We experienced a rare case of a patient with OCCC who initially presented to hospital because of symptoms of arterial and venous thrombosis in the right lower extremity. Nevertheless, we failed to demonstrate a causal relation between them. In a retrospective study that recruited 5717 patients with active cancer and VTE, the authors concluded that arterial ischemic events occurred early after VTE, and were a major complication in patients with VTE and active cancer. ²⁷ VTE and ATE have a close interrelationship and share common risk factors, such as older age, increased oxidative stress, and a systemic inflammatory response. However, the exact underlying mechanisms of this relationship are still uncertain. Our patient had no risk factors for thrombosis, including smoking, obesity, diabetes, and atherosclerosis. Because of discovery of the pelvic mass in our patient, the diagnosis of venous and arterial thrombosis and the increased levels of several tumor markers indicated the possibility of malignancy. Compared with other histological types, OCCC has a higher incidence of thromboembolic events, including venous and arterial thromboembolic events.^4,28 OCCC has been identified as a risk factor of thromboembolic events. ⁴ In a recent guideline, LMWH was recommended for the initial and long-term management of cancer-associated VTE, while direct oral anticoagulants can be used for early maintenance and long-term management of VTE in cancer. ²⁹ Antiplatelet therapies, such as aspirin and oral P2Y₁₂ inhibitors, play a vital role in treating arterial thrombosis. Additionally, regular use of low-dose aspirin was reported to reduce the risk of overall cancer, especially gastrointestinal tract tumors. ³⁰ However, there is a lack of consensus on clinical treatment for cancer-associated ATE, which may be attributed to the paucity of randomized, controlled trials.
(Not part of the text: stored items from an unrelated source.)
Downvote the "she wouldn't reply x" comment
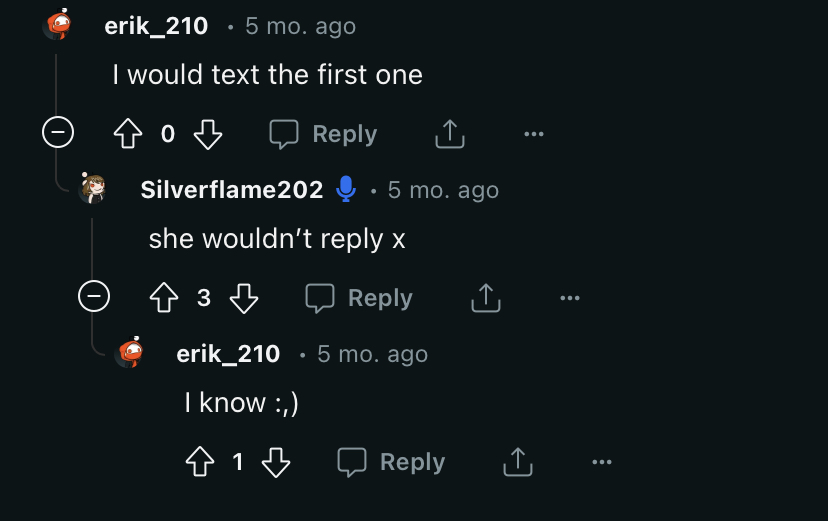 pyautogui.click(x=243, y=298)
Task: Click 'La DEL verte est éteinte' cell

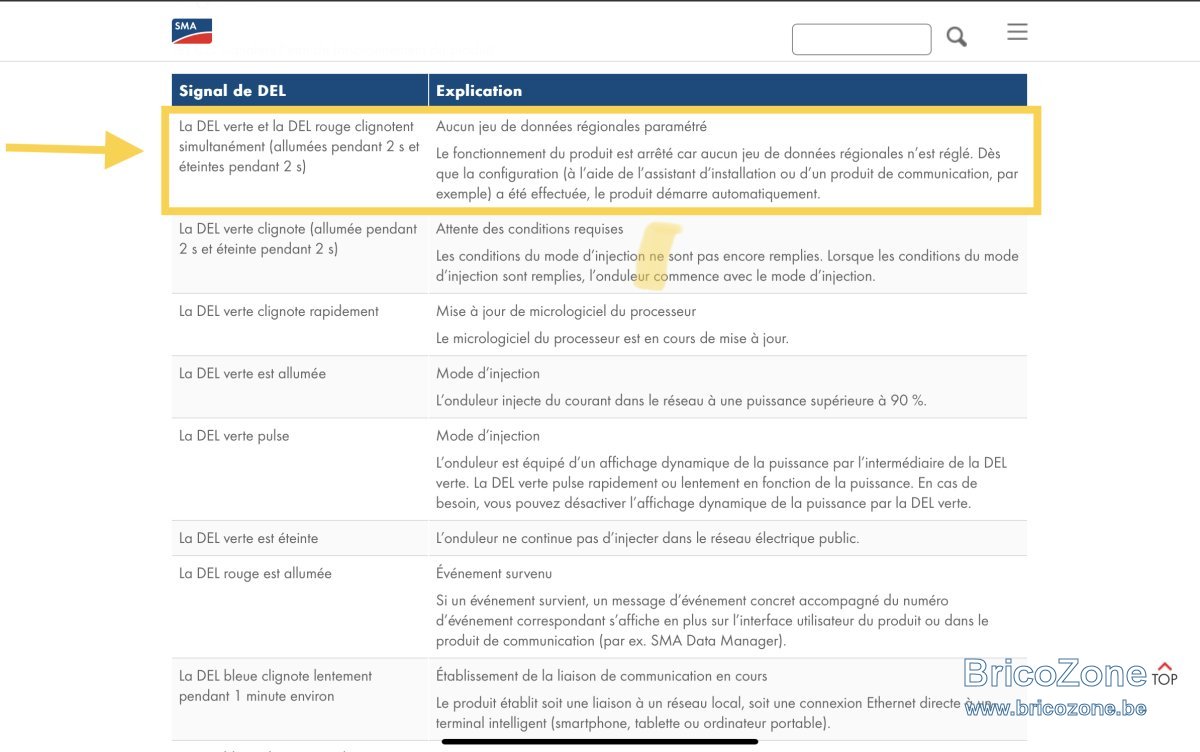Action: click(x=248, y=538)
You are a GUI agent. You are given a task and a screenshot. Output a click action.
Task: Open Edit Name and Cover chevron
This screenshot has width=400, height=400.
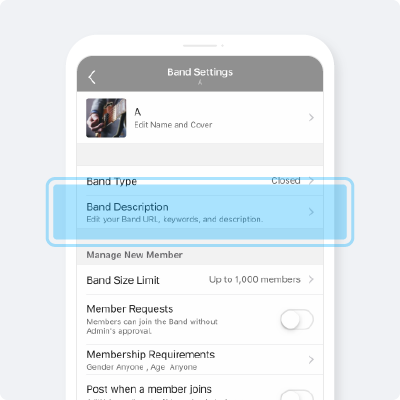(311, 117)
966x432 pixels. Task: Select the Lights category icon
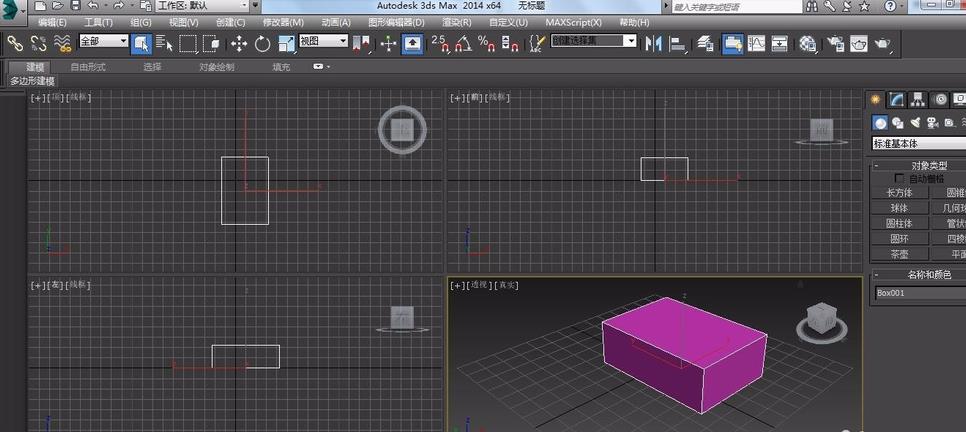click(x=914, y=122)
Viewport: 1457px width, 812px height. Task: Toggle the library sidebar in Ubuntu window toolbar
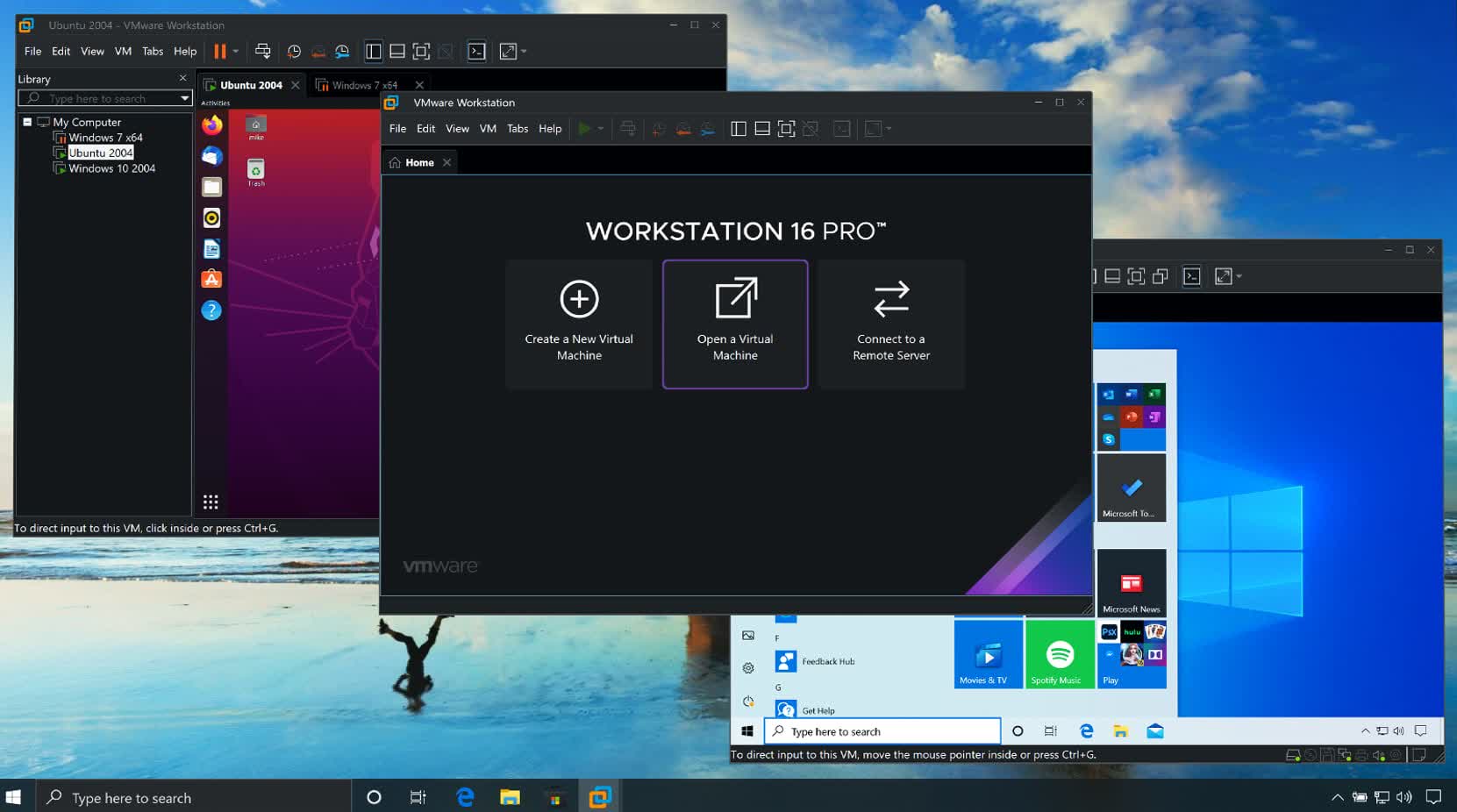tap(373, 52)
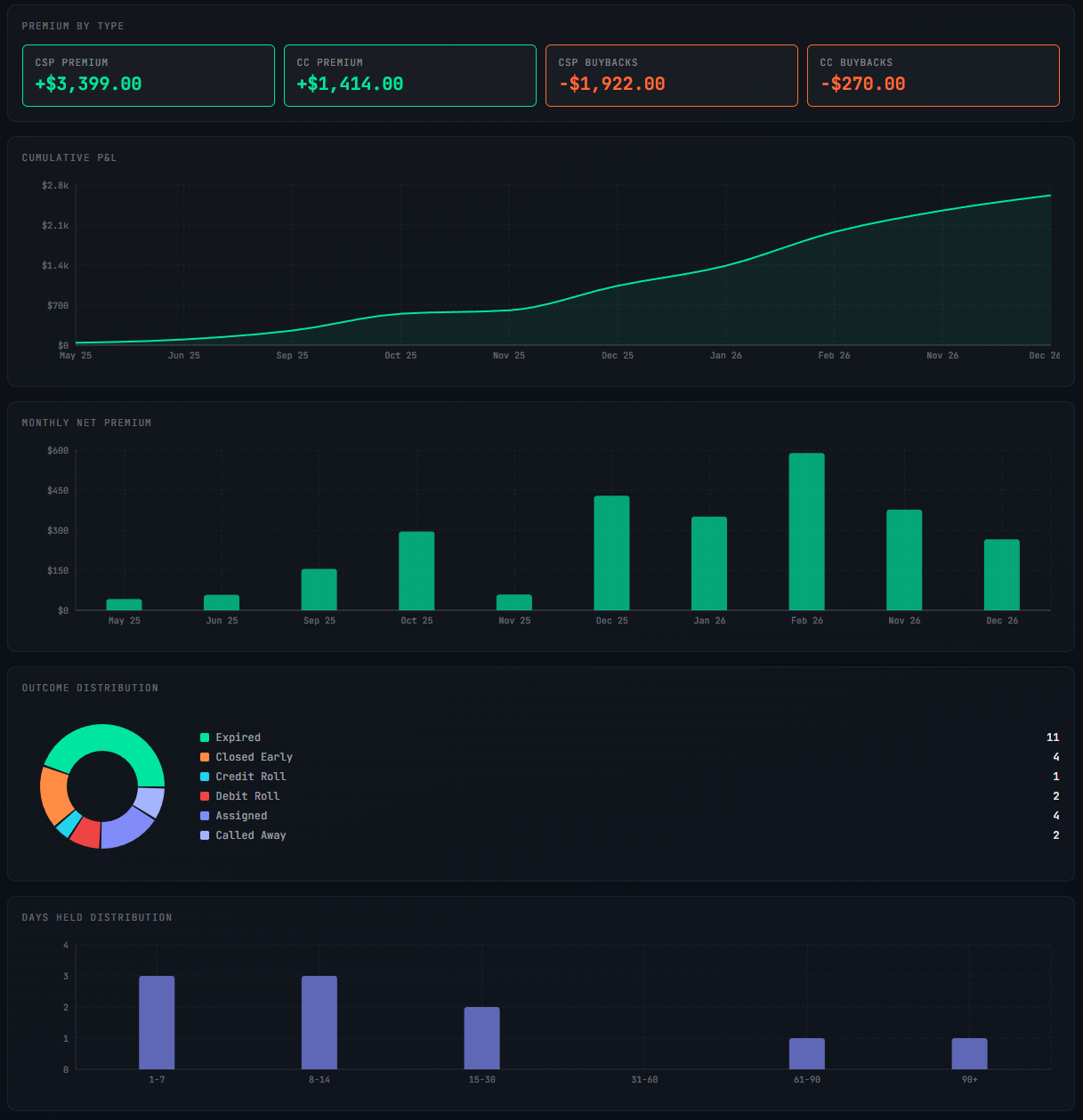
Task: Click the CSP Buybacks stat card
Action: [x=671, y=75]
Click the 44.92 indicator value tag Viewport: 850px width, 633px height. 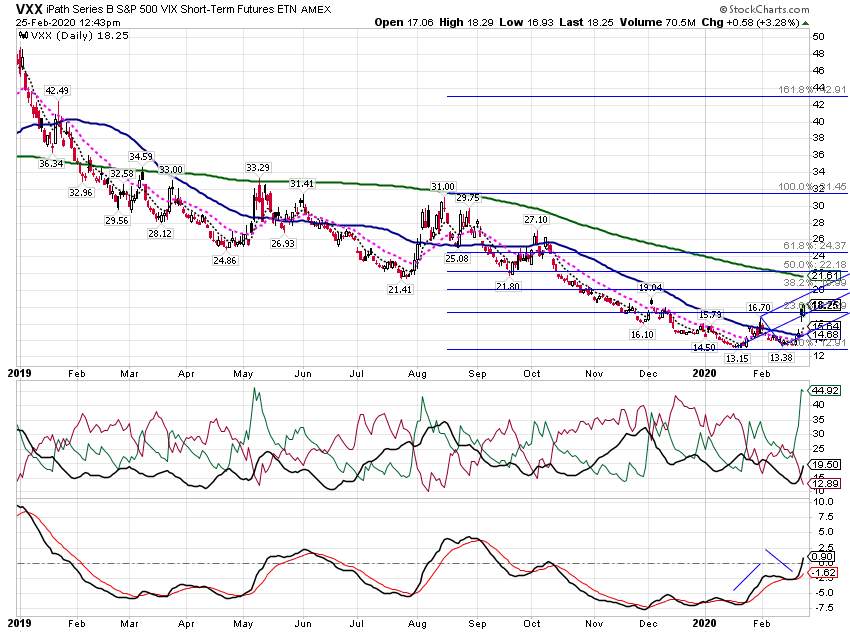[x=825, y=390]
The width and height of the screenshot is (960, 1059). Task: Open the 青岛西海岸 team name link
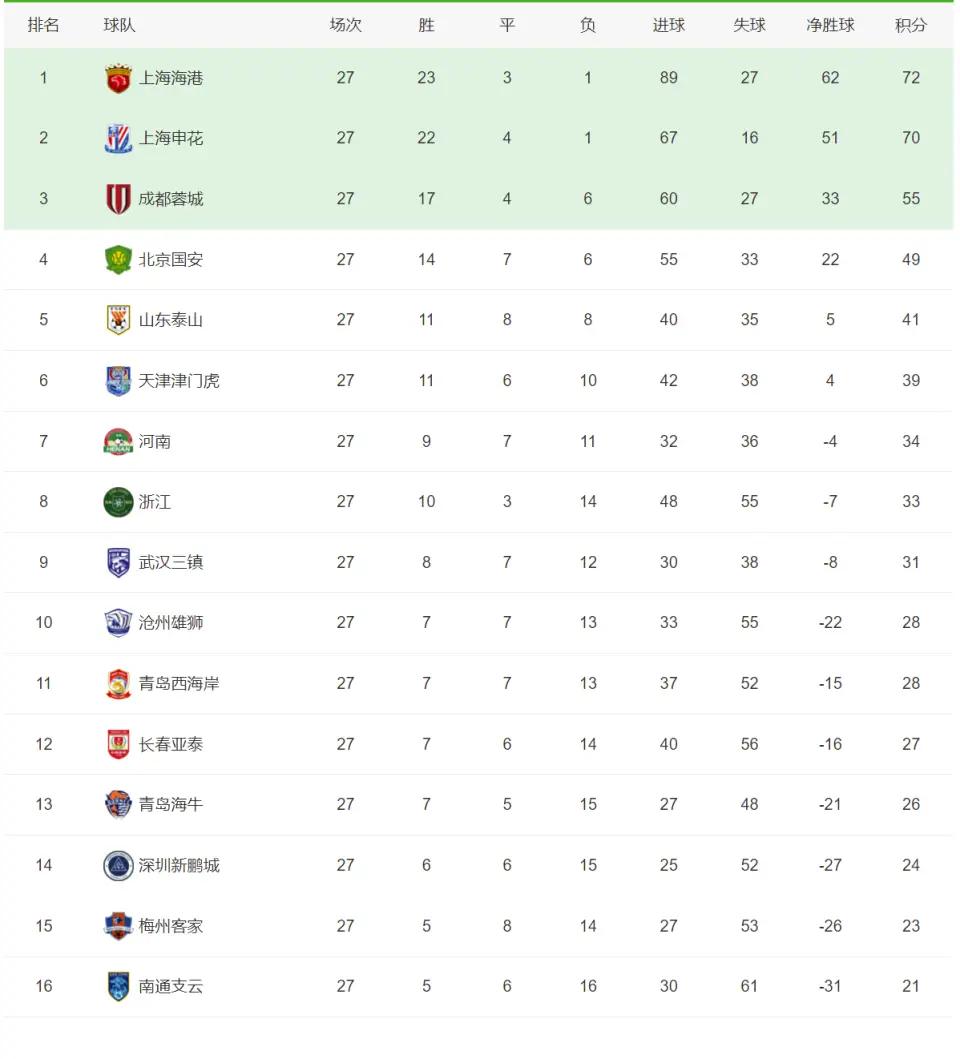pos(179,684)
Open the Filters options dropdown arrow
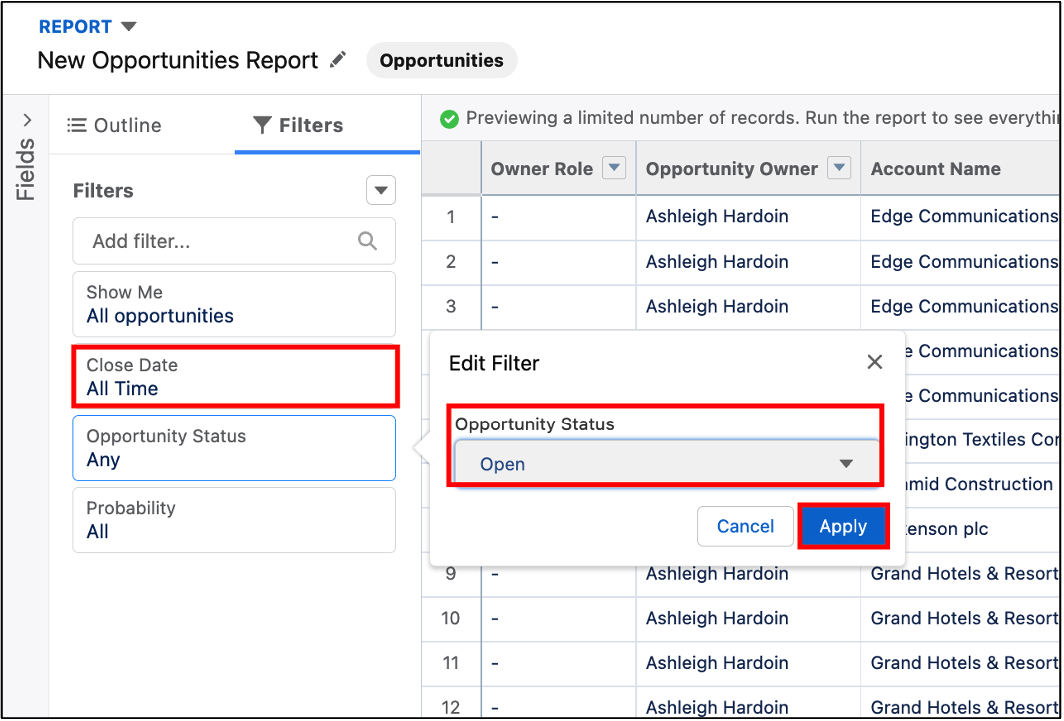1064x721 pixels. 380,190
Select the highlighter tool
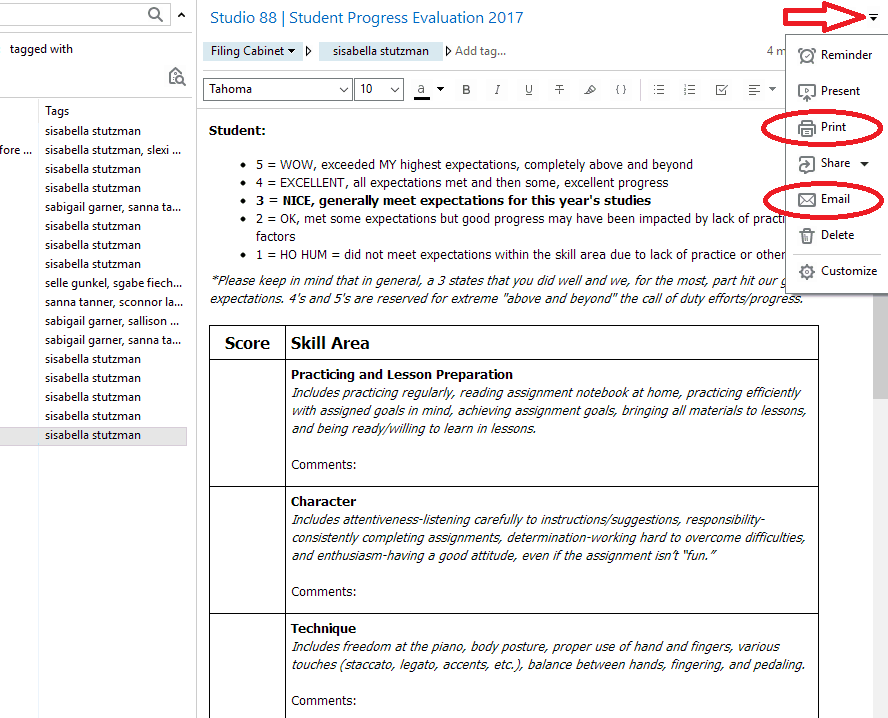Image resolution: width=888 pixels, height=718 pixels. tap(590, 90)
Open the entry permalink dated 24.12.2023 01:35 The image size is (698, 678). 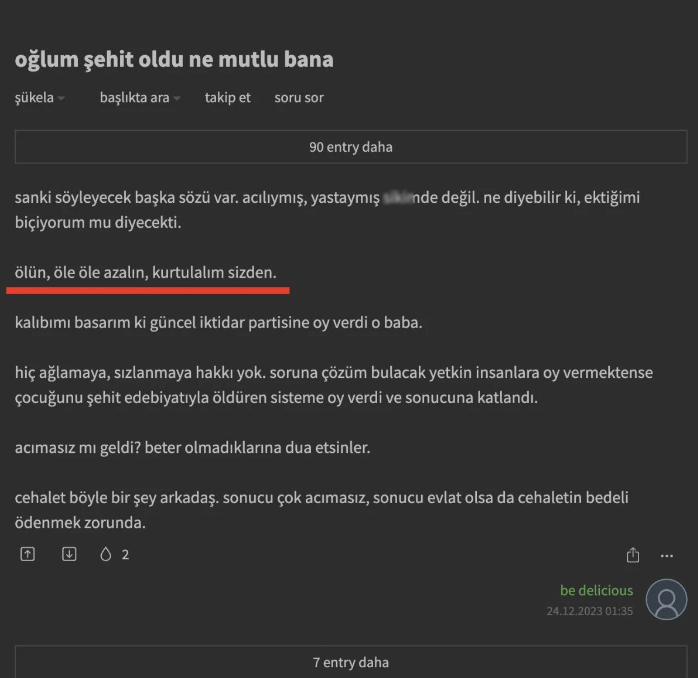pos(590,611)

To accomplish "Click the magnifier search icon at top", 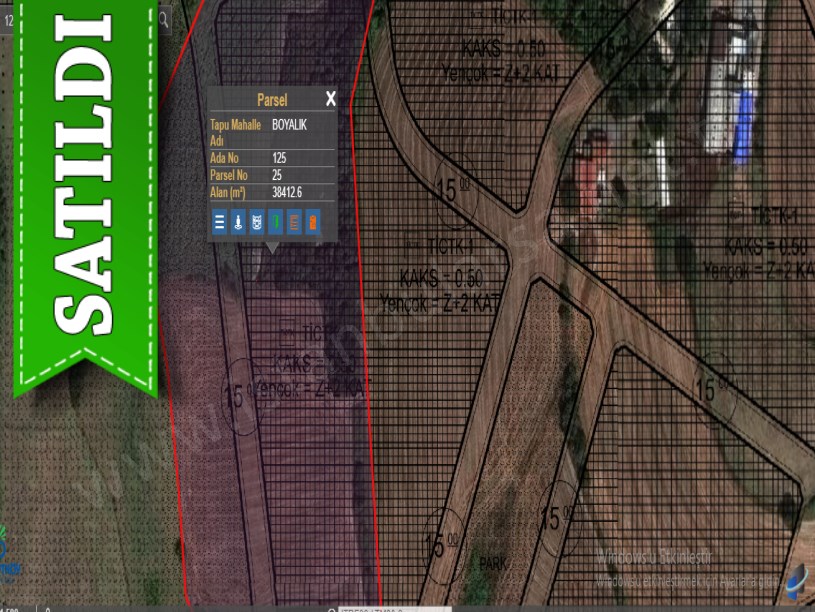I will [x=164, y=19].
Our patient achieved relief from swelling after anticoagulant therapy with LMWH for almost 2 weeks, whereas the ischemic symptoms and signs were still present, including sharp pain, a cyanotic right foot, and a decreased pulse in the dorsalis pedis. After surgery and chemotherapy, the ischemic symptoms improved. This finding indicated that routine anticoagulant treatment with LMWH may not be sufficient, and that optimal therapy for ATE in ovarian cancer may be treatment for the underlying disease (i.e., ovarian cancer). However, OCCC can show resistance to conventional chemotherapy, ³¹ and recurrence may develop via microscopic tumor foci that are not affected by cytotoxic drugs because of subclinical small ATE. Therefore, there is an urgent need to investigate the role of antithrombotic reagents in ovarian cancer-associated ATE, especially OCCC.

In conclusion, patients who suffer from arterial thrombosis without atherosclerosis and other ATE risk factors should undergo further evaluations because of the possibility of cancer. Antithrombotic treatments for ATE accompanied by OCCC should involve both anticoagulant and anti-cancer therapy.